SG: What technology has you psyched right now? If you were thinking about creative technology in 2022–23, what are the things that you really want to tie your boat to?
NA: AI and machine learning have been in deep incubation for 15 or 20 years, funded by some of the most wealthy companies, with a tremendous amount of cash flow from Google, Facebook, etc. It was slowly built, but a tremendous amount of cash has gone into that. And there’s been an explosion this year.
For example, we’ve got GPT-3, an algorithm created by OpenAI. It’s a remarkable breakthrough in text generation, in a machine’s ability to bridge the gap between the uncanny valley of human writers and machine based writers. That was a year or two ago, and it was really a moment. And just a couple months ago, we’ve got DALL-E, which was produced by the same team OpenAI. We’ll look back in 10 or 15 years and look at DALL-E as an absolute turning point. Going back to your first question, humans, brands, and technology — the relationship between those is getting tighter and tighter to where I don’t think they’re going to be different. With DALL-E, we essentially have an algorithm that’s reverse engineered how we visually dream. We’ve reverse engineered the unique capability for humans to close our eyes and imagine a scene. Now this machine is able to do that.
Two things are going to happen here. First is, well, what do we do next? Now that we’re able to take that burden off us, what will happen? Then how do you leverage that as a creative person? The immediate kind of media narrative behind this stuff is, “Oh my god, that’s the end of human creativity.” That has been proven wrong so many times. This is going to become an incredible opportunity. Something’s happening in machine based creativity.
Some of the other stuff I’m really into, is the space between our physiology and our creativity. We have these jobs that are about really honing in on the creative product and figuring out what is the original thought? And which original thought is better than the previous one?

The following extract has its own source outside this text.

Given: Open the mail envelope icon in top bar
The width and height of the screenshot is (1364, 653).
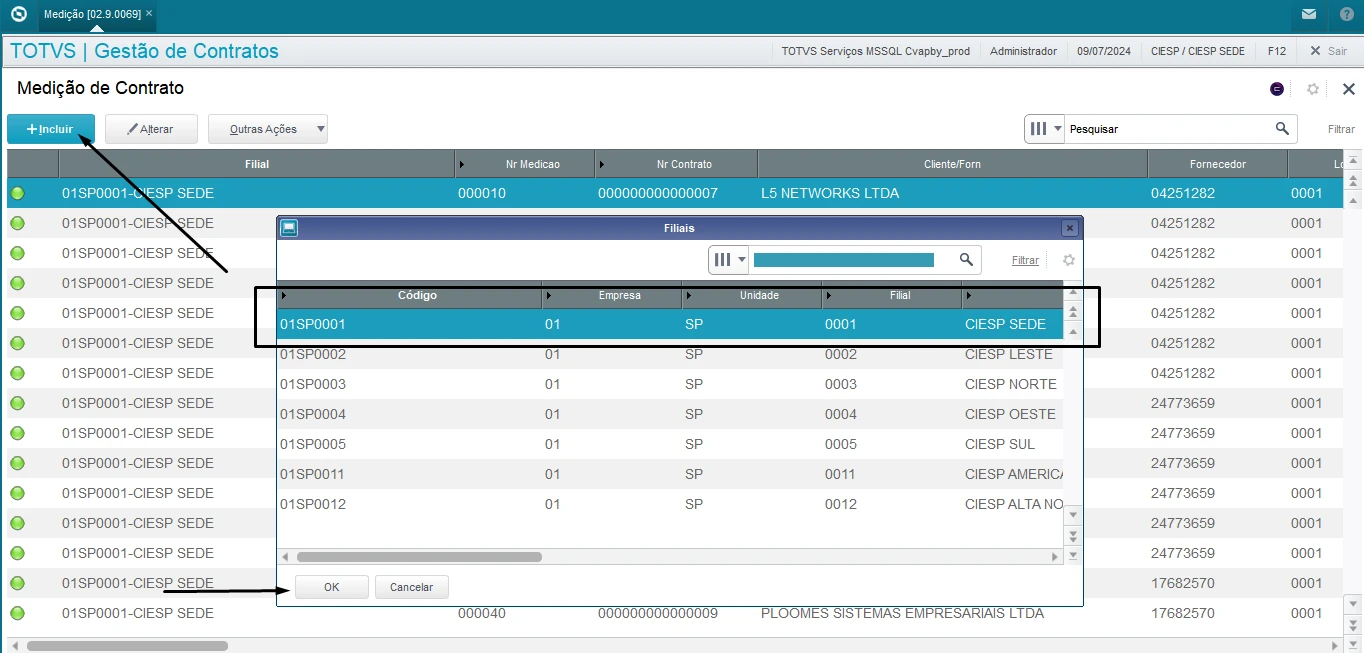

And that gap is everything. And yet, even with Zoom, we’re still on these nine to five schedules — working Monday to Friday, eating the way we used to, trying to squeeze in a workout before my 9:00 AM meeting. I’m really interested in biotechnologies and nootropics. Caffeine has been the world’s most popular nootropic. A brain altering substance that helps you be more creative and focused, but what’s the next one? There’s lots of interesting work happening in that space. That completely enigmatic mix of sleep, rest, nutrition. All of that stuff is fascinating to me.
And obviously crypto-tech and particularly community centered crypto-tech for the creative space, is fascinating. I went out on my own and I’m having the time of my life. And the bar is still too high for people to do that. A lot of really smart people just get stuck in doing day rate freelancing and it’s a waste. It’s a wasteful way to price your brain and your thoughts. There’s huge opportunities to just change the way that you engage with multiple communities, like Mixing Board. These types of communities are going to get put onto tech platforms that go far beyond Slack and email.